>> BEGIN DOCUMENT EXTRACT

The heart of the dispute could not be simpler: Must the University comply with the Iowa public records law and provide the filmmaker with a copy of the requested materials? The answer should be a simple “yes.” After all, there is no question that the materials are public records subject to the state’s public records law. So why is the University hesitant to provide public records materials to the filmmaker? The subtext of the University’s legal argument has everything to do with access. The University knows that if the filmmaker can obtain copies of the flood photos and videos through the public records law, he will be able to use the materials in his documentary under the doctrine of fair use and will not have to license them from the University.
What makes this situation somewhat unusual is that the materials have not previously been released—in the parlance of copyright law, the materials are “unpublished.” If the materials had already been “published”—that is, were already available publicly in a tangible form—there would likely be no dispute because the filmmaker would be able to use the materials in his documentary so long as their use is considered fair use. In essence, the University is seeking to prevent the filmmaker from being able to rely on fair use. Put another way, the practical effect of the University’s copyright preemption argument is to effectively curtail the filmmaker’s First Amendment right to freedom of expression.
Documentary films often rely heavily on preexisting materials, many of which are protected by copyright. While obtaining permission from the copyright owner is always the best practice, this is not always possible. Often the identity of the copyright owner is unknown. Many times the copyright owner cannot be contacted. Other times the copyright owner refuses to respond to a request for permission. In some cases, the copyright owner refuses to give permission, demands excessive licensing fees, or seeks to impose unrealistic restrictions on use of the materials.
When a documentary filmmaker is unable to obtain permission to use material that is presumptively protected by copyright, he or she must decide if the material is essential to the story being told or the point being made in the documentary. For example, the material may be the only existing record of a historic event. If the material is essential to the historical narrative and the filmmaker is unable to obtain a license to use the material, the filmmaker may decide that the unpermitted use is warranted. In that case, the filmmaker may determine (often in consultation with an experienced copyright attorney) that reliance on “fair use” is justified.27 Use of preexisting material in a documentary is often—but not always—fair use. In fact, at least one decision suggests that in the documentary context, there is a presumption of fair use.28
In short, if the filmmaker in this case can obtain copies of the flood photos and videos pursuant to the public records law, under the Copyright Act he will be entitled to use the materials without copyright permission if he does so in a way that constitutes fair use. The University could not prevent this use. But it can try to prevent access, so what the University is seeking to do is to prevent the filmmaker from getting copies of the materials. (Of course one wonders why the University is so concerned about the use of these materials in a documentary about the historic flood—after all it would seem to be in the public interest for people to study and learn about such events.)

>> END DOCUMENT EXTRACT
>> BEGIN PROVIDED DATA

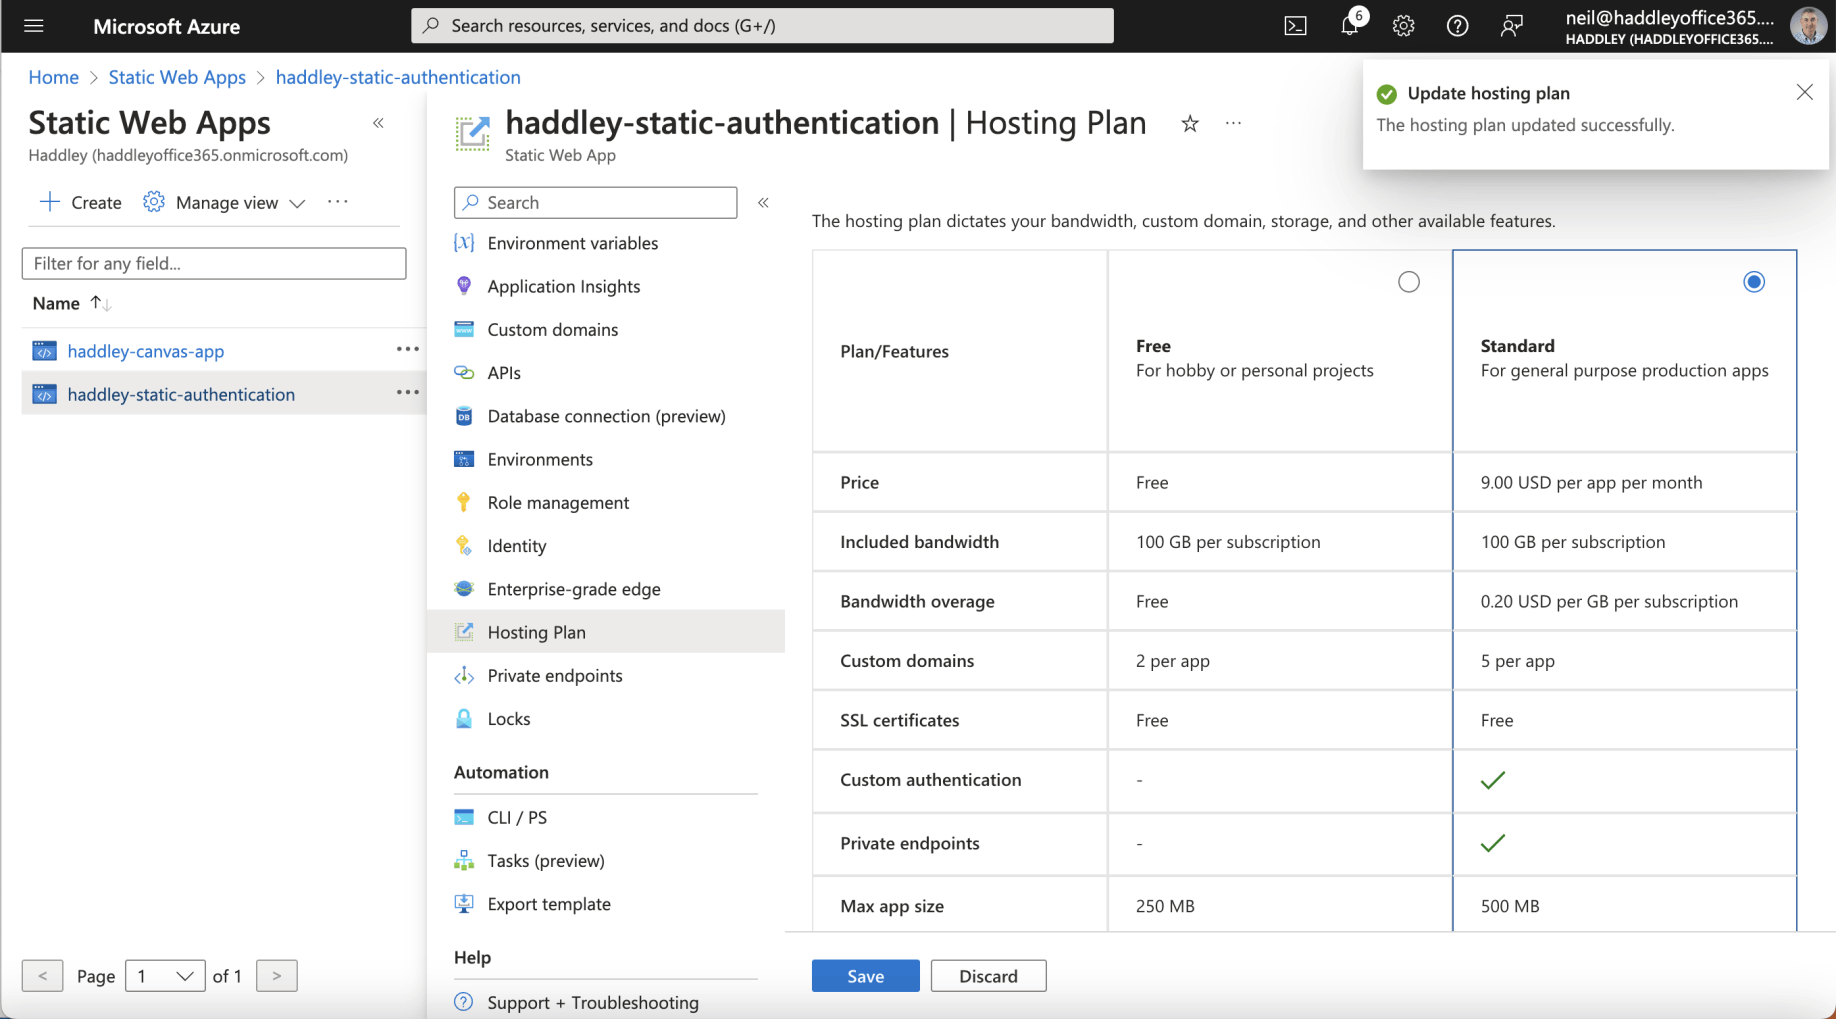Click the help question mark icon
The height and width of the screenshot is (1019, 1836).
point(1457,26)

>> END PROVIDED DATA

**REQUIRED TASKS**
(a) From the commentary on the flood footage dispute, give again word for word the passage starting at "What makes this" and ending at "freedom of expression.".
(b) List every circumstance that the commentary on the flood footage dispute gives as a way that getting permission from a copyright owner can fall through.

**ANSWERS GIVEN**
(a)
What makes this situation somewhat unusual is that the materials have not previously been released—in the parlance of copyright law, the materials are “unpublished.” If the materials had already been “published”—that is, were already available publicly in a tangible form—there would likely be no dispute because the filmmaker would be able to use the materials in his documentary so long as their use is considered fair use. In essence, the University is seeking to prevent the filmmaker from being able to rely on fair use. Put another way, the practical effect of the University’s copyright preemption argument is to effectively curtail the filmmaker’s First Amendment right to freedom of expression.

(b)
- The identity of the copyright owner is unknown.
- The copyright owner cannot be contacted.
- The copyright owner refuses to respond to a request for permission.
- The copyright owner refuses to give permission.
- The copyright owner demands excessive licensing fees.
- The copyright owner seeks to impose unrealistic restrictions on use of the materials.